▸ **What is expected**:
The entries below hold a line with "Internacionalización (29, 2491)" and a line with "[dialog] (622, 2401)". Return those lines and all that lie between them, exactly and only.
--*--
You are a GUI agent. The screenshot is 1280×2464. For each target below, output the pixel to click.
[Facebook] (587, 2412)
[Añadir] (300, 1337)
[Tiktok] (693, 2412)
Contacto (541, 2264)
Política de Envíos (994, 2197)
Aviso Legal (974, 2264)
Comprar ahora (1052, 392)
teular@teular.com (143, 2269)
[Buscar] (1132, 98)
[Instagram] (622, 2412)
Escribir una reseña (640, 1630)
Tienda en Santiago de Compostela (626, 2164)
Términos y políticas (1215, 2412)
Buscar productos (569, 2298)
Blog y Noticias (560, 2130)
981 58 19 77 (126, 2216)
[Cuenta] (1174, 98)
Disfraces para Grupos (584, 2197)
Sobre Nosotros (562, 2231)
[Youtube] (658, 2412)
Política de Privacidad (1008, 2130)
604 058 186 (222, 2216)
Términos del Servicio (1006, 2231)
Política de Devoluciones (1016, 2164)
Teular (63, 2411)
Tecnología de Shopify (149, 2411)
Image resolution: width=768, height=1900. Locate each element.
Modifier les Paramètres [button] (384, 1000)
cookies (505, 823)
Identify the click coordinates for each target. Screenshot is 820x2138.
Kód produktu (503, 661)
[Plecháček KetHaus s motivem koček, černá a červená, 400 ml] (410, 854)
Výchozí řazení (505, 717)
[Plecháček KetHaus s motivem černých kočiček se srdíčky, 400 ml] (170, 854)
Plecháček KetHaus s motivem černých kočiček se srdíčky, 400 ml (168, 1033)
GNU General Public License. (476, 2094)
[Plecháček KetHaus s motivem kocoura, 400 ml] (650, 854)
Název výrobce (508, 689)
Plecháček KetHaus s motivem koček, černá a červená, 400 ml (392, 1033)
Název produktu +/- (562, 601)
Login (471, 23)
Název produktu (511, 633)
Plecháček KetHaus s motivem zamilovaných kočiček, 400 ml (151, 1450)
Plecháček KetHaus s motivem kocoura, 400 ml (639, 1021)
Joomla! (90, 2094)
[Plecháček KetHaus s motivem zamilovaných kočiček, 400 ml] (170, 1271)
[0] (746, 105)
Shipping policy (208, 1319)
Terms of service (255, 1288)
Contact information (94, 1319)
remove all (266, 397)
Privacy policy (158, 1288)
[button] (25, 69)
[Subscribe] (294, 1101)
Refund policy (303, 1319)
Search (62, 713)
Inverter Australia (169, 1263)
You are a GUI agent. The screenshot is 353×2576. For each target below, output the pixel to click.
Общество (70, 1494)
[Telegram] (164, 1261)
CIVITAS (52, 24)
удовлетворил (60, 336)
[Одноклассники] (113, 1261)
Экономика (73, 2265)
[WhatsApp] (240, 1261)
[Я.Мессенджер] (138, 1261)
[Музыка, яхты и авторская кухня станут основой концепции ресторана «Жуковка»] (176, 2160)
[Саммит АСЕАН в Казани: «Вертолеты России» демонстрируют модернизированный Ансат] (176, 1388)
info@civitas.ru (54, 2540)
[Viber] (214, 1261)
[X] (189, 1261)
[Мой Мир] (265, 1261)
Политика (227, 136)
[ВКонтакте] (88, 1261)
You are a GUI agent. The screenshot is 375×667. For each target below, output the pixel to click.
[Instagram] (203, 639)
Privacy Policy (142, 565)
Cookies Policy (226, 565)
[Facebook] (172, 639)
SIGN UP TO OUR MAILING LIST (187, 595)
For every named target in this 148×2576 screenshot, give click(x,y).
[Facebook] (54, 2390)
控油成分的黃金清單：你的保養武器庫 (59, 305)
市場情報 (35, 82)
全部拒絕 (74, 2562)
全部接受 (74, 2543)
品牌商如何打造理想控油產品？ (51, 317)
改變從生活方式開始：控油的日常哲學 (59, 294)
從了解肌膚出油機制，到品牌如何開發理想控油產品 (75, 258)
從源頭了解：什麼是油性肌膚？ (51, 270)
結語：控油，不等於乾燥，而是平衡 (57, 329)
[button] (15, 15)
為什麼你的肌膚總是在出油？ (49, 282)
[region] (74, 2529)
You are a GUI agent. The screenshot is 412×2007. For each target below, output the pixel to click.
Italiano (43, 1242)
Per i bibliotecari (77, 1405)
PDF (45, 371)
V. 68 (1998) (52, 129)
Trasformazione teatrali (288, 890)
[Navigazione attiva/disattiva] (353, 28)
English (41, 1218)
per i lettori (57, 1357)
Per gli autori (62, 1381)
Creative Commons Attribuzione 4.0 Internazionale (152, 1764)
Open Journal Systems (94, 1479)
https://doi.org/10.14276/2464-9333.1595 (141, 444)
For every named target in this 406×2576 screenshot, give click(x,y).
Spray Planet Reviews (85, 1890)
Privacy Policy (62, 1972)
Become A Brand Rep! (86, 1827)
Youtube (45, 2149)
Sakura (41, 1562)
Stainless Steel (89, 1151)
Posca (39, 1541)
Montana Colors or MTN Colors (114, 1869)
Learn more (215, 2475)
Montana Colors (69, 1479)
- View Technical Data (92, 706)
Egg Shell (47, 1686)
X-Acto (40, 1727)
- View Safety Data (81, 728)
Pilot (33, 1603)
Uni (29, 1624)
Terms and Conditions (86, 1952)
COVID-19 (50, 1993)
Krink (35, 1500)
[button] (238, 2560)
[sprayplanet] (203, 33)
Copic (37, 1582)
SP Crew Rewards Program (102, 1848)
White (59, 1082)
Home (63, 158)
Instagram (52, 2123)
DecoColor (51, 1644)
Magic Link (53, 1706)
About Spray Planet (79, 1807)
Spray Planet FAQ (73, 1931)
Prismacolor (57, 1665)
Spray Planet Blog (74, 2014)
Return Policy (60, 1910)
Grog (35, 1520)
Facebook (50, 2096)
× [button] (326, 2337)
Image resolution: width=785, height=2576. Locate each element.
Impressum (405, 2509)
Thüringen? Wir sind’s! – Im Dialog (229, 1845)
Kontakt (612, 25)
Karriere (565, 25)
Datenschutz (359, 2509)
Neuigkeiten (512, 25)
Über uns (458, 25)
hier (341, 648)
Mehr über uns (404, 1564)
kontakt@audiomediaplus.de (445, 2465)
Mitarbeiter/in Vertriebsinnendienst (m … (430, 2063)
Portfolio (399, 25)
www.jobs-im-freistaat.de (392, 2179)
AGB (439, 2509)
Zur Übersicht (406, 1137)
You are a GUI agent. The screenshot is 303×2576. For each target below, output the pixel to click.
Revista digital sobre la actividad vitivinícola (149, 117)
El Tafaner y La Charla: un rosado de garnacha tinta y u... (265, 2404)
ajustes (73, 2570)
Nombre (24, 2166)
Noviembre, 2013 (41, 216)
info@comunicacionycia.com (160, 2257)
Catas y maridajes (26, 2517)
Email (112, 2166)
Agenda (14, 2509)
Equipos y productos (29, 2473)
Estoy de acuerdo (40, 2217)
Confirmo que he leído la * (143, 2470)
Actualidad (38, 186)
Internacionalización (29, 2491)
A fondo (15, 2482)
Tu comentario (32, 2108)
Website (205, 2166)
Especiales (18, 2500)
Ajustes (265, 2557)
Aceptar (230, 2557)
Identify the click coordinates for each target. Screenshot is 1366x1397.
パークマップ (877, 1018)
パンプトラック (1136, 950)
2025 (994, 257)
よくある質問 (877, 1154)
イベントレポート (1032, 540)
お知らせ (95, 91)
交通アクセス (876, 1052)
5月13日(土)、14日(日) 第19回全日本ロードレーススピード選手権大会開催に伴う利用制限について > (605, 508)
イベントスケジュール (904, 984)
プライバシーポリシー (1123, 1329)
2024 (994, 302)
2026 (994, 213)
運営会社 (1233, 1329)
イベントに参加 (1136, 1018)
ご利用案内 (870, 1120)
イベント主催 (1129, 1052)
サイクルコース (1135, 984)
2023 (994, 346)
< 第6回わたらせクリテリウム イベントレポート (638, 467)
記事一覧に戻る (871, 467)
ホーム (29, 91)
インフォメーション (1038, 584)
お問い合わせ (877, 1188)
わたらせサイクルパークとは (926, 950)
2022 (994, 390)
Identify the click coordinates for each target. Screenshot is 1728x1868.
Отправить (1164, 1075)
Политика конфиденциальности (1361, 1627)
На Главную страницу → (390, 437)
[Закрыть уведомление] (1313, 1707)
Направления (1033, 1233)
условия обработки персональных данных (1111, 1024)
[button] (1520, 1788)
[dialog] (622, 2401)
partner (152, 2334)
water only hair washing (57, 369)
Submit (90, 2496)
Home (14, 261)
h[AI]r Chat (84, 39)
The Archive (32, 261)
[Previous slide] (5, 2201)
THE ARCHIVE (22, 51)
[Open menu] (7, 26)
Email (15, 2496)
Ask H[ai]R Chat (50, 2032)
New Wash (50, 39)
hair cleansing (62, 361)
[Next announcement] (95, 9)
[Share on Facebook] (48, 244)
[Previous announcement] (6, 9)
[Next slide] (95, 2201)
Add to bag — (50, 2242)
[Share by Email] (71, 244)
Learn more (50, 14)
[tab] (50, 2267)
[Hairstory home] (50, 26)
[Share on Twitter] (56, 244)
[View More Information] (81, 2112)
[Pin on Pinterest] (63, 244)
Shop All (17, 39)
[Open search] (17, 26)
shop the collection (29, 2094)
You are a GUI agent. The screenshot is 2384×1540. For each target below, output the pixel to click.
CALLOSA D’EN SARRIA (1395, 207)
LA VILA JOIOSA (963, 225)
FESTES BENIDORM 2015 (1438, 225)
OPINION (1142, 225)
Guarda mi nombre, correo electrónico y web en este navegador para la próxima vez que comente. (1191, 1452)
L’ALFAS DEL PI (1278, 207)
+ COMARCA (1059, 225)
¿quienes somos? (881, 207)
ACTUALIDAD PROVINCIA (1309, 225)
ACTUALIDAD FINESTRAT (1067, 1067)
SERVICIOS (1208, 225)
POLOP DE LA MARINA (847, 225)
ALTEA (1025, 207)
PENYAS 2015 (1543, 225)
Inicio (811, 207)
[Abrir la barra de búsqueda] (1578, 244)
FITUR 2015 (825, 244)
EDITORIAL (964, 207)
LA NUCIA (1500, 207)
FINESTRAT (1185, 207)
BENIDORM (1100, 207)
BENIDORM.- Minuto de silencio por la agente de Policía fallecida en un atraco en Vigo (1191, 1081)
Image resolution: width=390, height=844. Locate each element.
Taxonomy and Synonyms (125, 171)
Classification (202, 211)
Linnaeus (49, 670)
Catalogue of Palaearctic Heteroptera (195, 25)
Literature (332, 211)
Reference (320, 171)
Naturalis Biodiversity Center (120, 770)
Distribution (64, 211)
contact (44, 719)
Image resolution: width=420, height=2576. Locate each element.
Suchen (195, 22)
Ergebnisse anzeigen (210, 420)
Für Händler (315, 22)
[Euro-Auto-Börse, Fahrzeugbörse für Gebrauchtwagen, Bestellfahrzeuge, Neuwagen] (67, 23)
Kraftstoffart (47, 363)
--*--
▸ **Exercise result**:
Internacionalización (29, 2491)
A fondo (15, 2482)
Tu comentario (32, 2108)
Website (205, 2166)
Especiales (18, 2500)
Ajustes (265, 2557)
Aceptar (230, 2557)
Identify the click coordinates for each target. Screenshot is 1366x1397.
パークマップ (877, 1018)
パンプトラック (1136, 950)
2025 (994, 257)
よくある質問 (877, 1154)
イベントレポート (1032, 540)
お知らせ (95, 91)
交通アクセス (876, 1052)
5月13日(土)、14日(日) 第19回全日本ロードレーススピード選手権大会開催に伴う利用制限について > (605, 508)
イベントスケジュール (904, 984)
プライバシーポリシー (1123, 1329)
2024 (994, 302)
2026 (994, 213)
運営会社 (1233, 1329)
イベントに参加 (1136, 1018)
ご利用案内 (870, 1120)
イベント主催 (1129, 1052)
サイクルコース (1135, 984)
2023 (994, 346)
< 第6回わたらせクリテリウム イベントレポート (638, 467)
記事一覧に戻る (871, 467)
ホーム (29, 91)
インフォメーション (1038, 584)
お問い合わせ (877, 1188)
わたらせサイクルパークとは (926, 950)
2022 (994, 390)
Identify the click coordinates for each target. Screenshot is 1728x1868.
Отправить (1164, 1075)
Политика конфиденциальности (1361, 1627)
На Главную страницу → (390, 437)
[Закрыть уведомление] (1313, 1707)
Направления (1033, 1233)
условия обработки персональных данных (1111, 1024)
[button] (1520, 1788)
[dialog] (622, 2401)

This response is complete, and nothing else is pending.